Характерно, что иностранные наблюдатели воспринимали стрельцов как «янычар», с помощью которых Романовы стремились «держать в повиновении вельмож и дворянство». То исключительное положение, в котором стрельцы находились при Тишайшем, а также их роль в перевороте 1682 года вскружили им головы. В самом начале царствования малолетних Ивана V и Петра I они попытались играть руководящую роль в государстве, поддерживая своего начальника князя И. А. Хованского, но правительница Софья сумела поставить зарвавшихся «янычар» на место.
Придворный врач Алексея Михайловича англичанин Самуэль Коллинс сообщает, что Тишайший создал целую систему тайного осведомительства: «У него шпионы по всем углам, и ничего не делается и не говорится ни на пирах, ни на сходбищах, ни на похоронах, ни на свадьбах, чего бы он не знал. У него также шпионы во всех войсках, чтобы следить их движения и подробно доносить об их действиях. Эти шпионы набираются из бедных дворян, которые зависят от милости императорской, рассыпаются по войску, отправляются с посланниками и присутствуют при всех публичных действиях».
Первые Романовы ещё до Петра сформировали регулярную армию. Дворянская конница постепенно теряет своё прежнее значение.
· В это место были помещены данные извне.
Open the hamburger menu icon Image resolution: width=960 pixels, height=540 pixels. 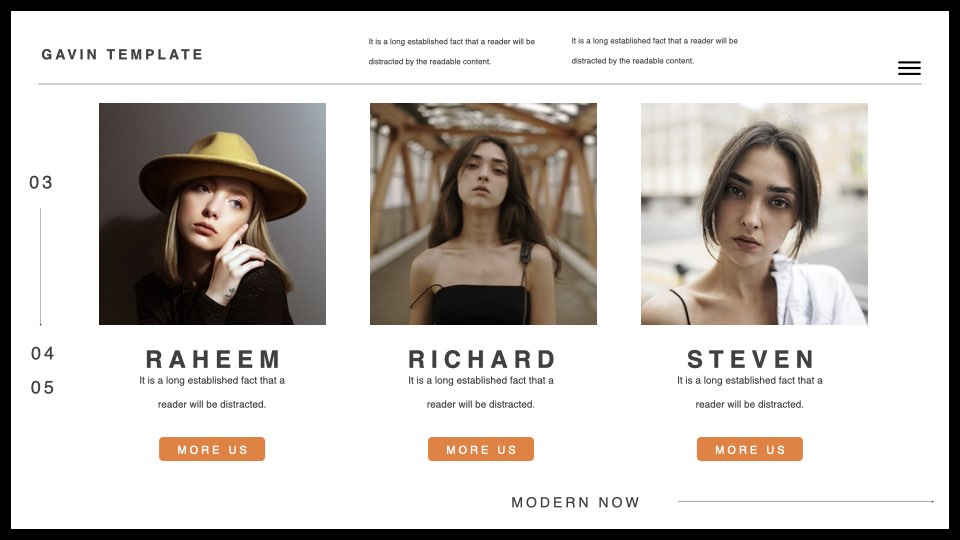point(909,68)
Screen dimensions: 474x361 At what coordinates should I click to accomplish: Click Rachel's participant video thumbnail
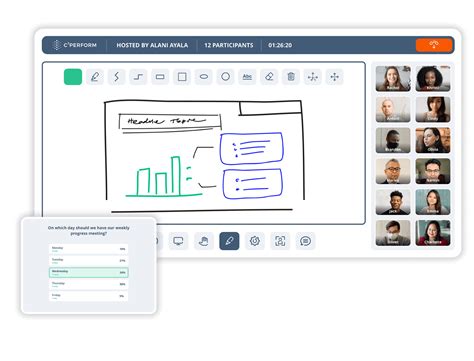pyautogui.click(x=393, y=79)
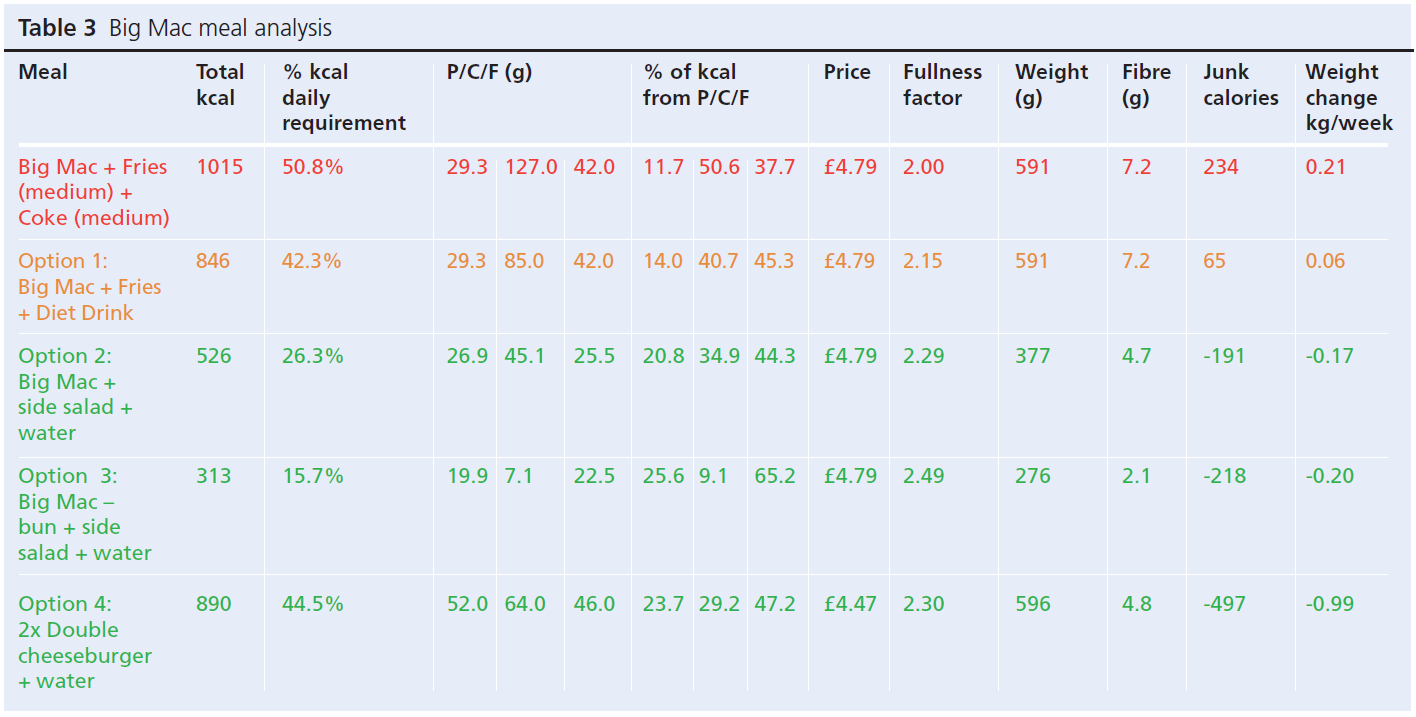Select the £4.47 price cell
Image resolution: width=1416 pixels, height=717 pixels.
[x=849, y=604]
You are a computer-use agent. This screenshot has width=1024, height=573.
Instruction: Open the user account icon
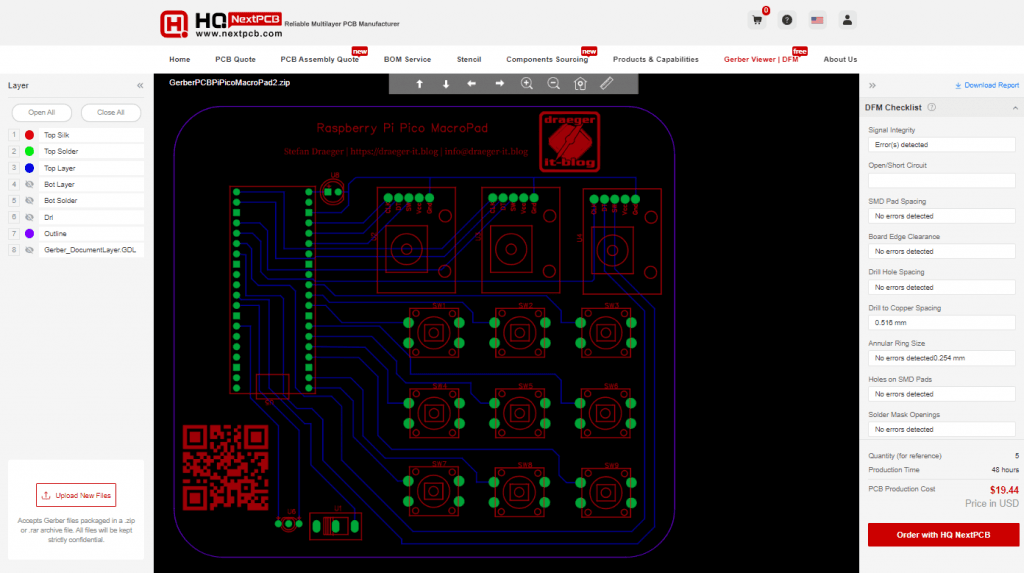(848, 20)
В 1680 г. полки иноземного (нового) строя, набранные из наёмников и служивших пожизненно даточных людей (прообраз петровских рекрутов), составляли почти % российского войска, в нём числилось: дворян и детей боярских — 15 797, московских стрельцов — 20 048, рейтар — 30 472, солдат — 61 288[284]
.Во второй половине XVII в. у самодержавия складывается более-менее приличный бюрократический аппарат. Если в 1626 г. насчитывалось всего 656 приказных людей и судей, то в 1677-м их было уже 1601, а в 1698-м — 2762[285]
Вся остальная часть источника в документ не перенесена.